Work item
Using the entries that follow, write out the line containing "For every named", the line containing "ヘッドフォン・イヤフォン (32, 1146)", and every line between them, exactly and nothing else.
*** Exercise material
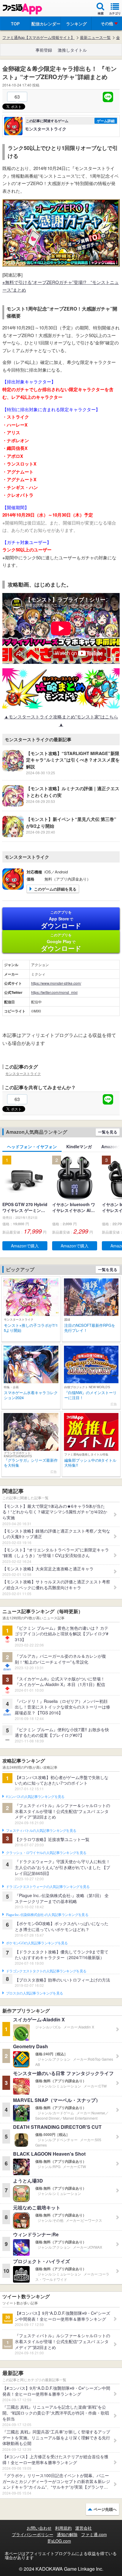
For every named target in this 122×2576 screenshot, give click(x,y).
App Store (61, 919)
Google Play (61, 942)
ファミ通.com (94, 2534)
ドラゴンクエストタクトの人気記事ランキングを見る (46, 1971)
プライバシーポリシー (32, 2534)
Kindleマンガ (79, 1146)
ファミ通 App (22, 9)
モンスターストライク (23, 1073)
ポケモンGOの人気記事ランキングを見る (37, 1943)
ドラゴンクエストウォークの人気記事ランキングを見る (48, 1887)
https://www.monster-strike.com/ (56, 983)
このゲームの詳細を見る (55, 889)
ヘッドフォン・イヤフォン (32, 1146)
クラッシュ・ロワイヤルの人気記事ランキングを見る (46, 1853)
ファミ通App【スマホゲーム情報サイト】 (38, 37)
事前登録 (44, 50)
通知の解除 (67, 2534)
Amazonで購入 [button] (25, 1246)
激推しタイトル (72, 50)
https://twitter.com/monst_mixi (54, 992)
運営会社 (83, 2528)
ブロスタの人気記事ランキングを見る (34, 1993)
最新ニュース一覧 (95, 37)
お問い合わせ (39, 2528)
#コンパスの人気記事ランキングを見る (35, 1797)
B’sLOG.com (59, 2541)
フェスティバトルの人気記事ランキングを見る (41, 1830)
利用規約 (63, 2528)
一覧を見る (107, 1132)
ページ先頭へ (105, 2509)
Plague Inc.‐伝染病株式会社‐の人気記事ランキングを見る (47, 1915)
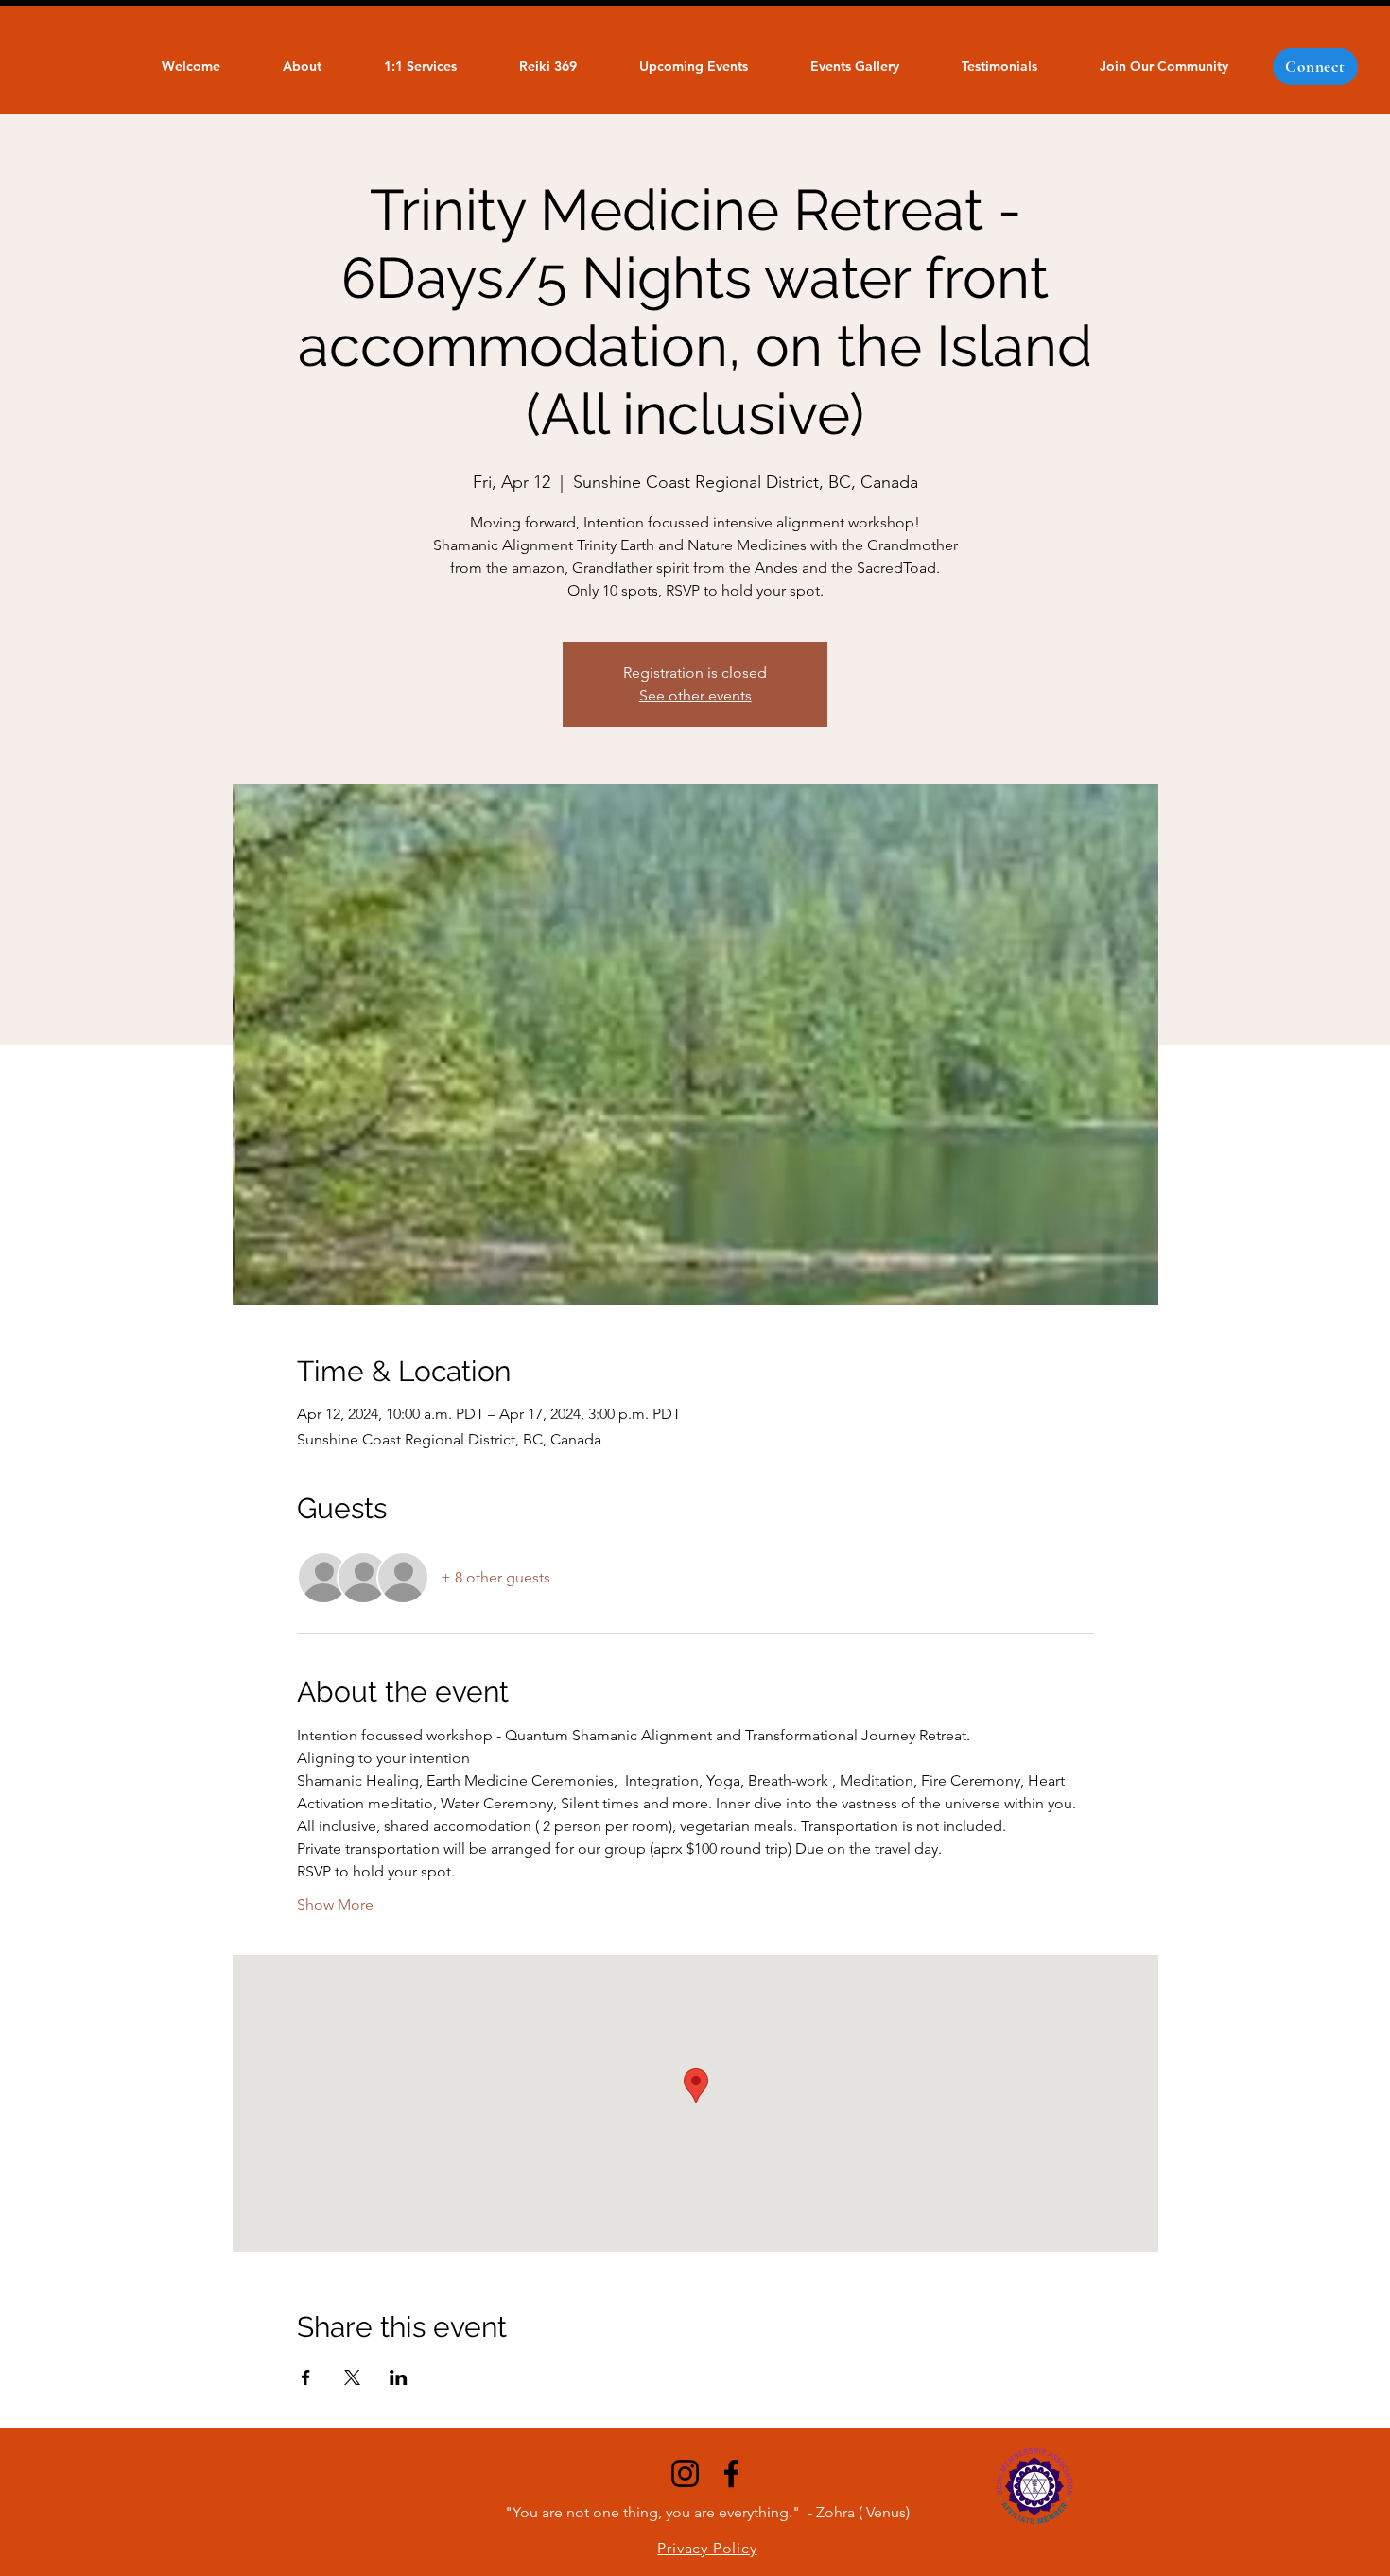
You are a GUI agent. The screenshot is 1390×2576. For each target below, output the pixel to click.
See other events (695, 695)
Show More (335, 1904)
******
*** Exercise material
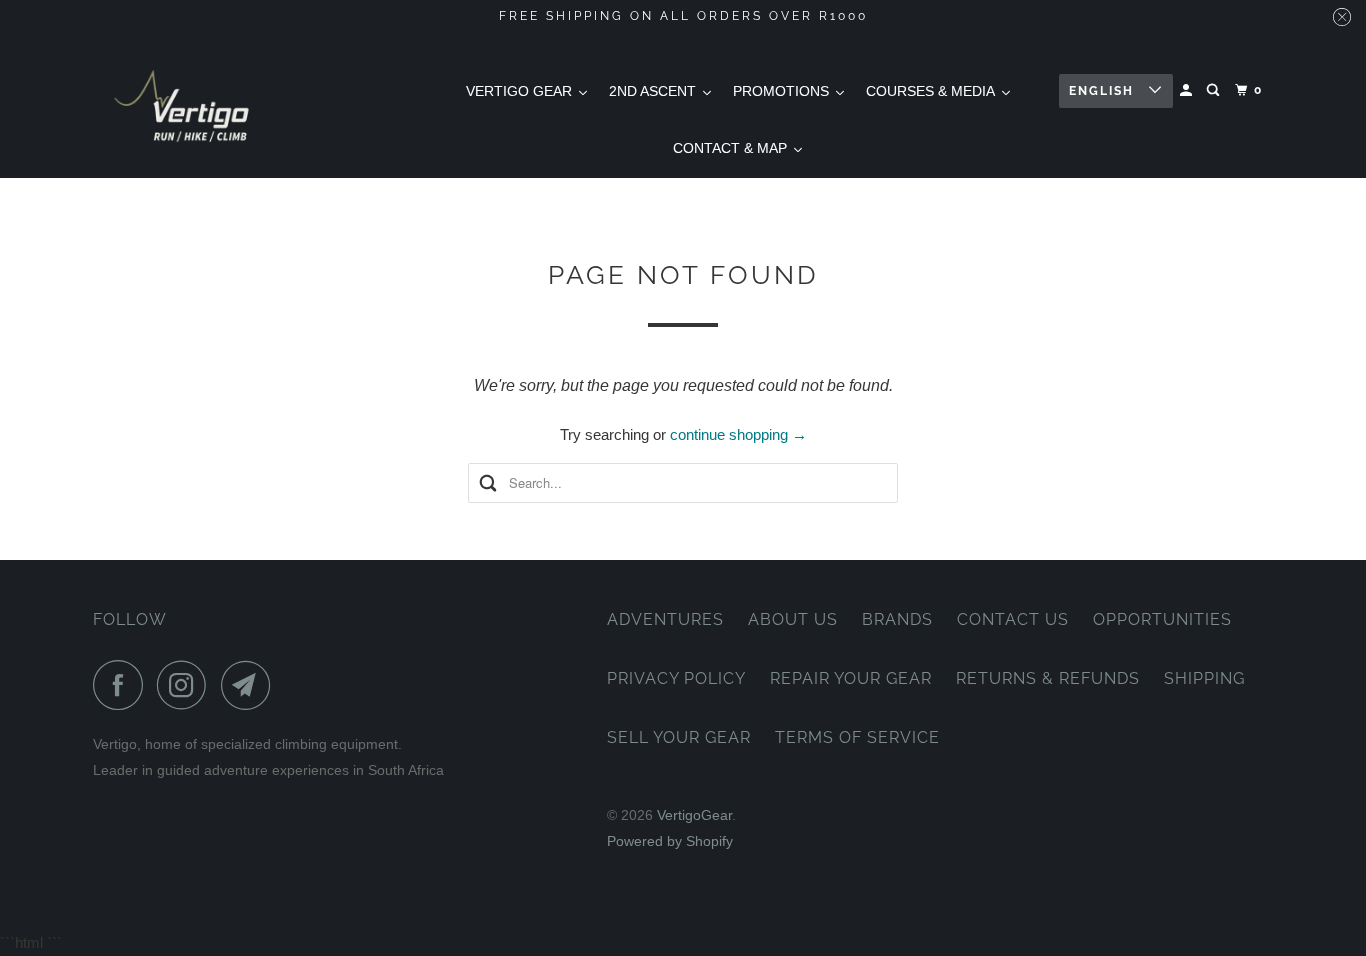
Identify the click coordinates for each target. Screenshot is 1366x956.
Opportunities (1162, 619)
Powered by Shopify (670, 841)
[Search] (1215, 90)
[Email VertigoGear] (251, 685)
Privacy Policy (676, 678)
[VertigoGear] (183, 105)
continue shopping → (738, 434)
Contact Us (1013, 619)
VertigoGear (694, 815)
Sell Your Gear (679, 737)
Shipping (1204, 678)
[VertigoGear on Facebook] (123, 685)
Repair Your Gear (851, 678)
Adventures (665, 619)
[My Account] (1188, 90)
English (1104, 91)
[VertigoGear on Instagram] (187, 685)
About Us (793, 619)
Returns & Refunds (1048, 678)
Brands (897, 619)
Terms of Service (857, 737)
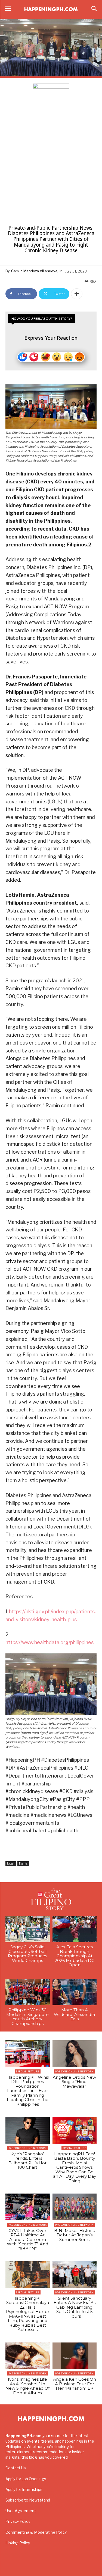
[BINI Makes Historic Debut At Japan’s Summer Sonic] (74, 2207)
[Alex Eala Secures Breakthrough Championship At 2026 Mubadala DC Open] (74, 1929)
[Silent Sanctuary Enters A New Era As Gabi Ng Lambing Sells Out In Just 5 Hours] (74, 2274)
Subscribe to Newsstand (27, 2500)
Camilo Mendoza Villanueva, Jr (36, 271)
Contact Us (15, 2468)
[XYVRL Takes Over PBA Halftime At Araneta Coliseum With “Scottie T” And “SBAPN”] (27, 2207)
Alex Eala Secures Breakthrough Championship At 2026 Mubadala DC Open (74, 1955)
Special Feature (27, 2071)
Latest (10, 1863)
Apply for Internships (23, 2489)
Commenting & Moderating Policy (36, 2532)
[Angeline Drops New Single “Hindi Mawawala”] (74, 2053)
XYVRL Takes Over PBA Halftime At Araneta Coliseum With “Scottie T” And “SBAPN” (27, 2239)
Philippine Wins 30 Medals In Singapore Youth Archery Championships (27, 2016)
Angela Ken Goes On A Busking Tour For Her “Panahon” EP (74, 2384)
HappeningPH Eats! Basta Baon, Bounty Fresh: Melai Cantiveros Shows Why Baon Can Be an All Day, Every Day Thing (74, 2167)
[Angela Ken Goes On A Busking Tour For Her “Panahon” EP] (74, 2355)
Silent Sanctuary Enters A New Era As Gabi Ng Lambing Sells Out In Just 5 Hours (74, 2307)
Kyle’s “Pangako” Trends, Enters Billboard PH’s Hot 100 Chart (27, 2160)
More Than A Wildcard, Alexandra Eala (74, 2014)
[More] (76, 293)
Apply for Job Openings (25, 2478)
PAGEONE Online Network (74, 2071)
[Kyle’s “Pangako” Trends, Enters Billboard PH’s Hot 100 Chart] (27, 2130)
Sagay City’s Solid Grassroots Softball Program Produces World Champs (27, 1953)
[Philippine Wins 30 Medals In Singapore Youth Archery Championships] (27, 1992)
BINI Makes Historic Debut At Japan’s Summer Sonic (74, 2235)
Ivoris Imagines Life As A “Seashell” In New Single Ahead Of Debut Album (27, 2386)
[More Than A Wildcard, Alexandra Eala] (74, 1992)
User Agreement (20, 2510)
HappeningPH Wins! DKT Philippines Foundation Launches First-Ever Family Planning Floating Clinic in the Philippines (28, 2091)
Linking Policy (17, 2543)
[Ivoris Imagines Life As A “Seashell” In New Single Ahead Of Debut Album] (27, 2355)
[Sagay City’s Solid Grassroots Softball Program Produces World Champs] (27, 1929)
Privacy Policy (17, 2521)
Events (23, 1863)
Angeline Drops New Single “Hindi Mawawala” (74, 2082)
******
The completed task
For every named target in this 122×2576 screenshot, give click(x,y).
App Store (61, 919)
Google Play (61, 942)
ファミ通.com (94, 2534)
ドラゴンクエストタクトの人気記事ランキングを見る (46, 1971)
プライバシーポリシー (32, 2534)
Kindleマンガ (79, 1146)
ファミ通 App (22, 9)
モンスターストライク (23, 1073)
ポケモンGOの人気記事ランキングを見る (37, 1943)
ドラゴンクエストウォークの人気記事ランキングを見る (48, 1887)
https://www.monster-strike.com/ (56, 983)
このゲームの詳細を見る (55, 889)
ヘッドフォン・イヤフォン (32, 1146)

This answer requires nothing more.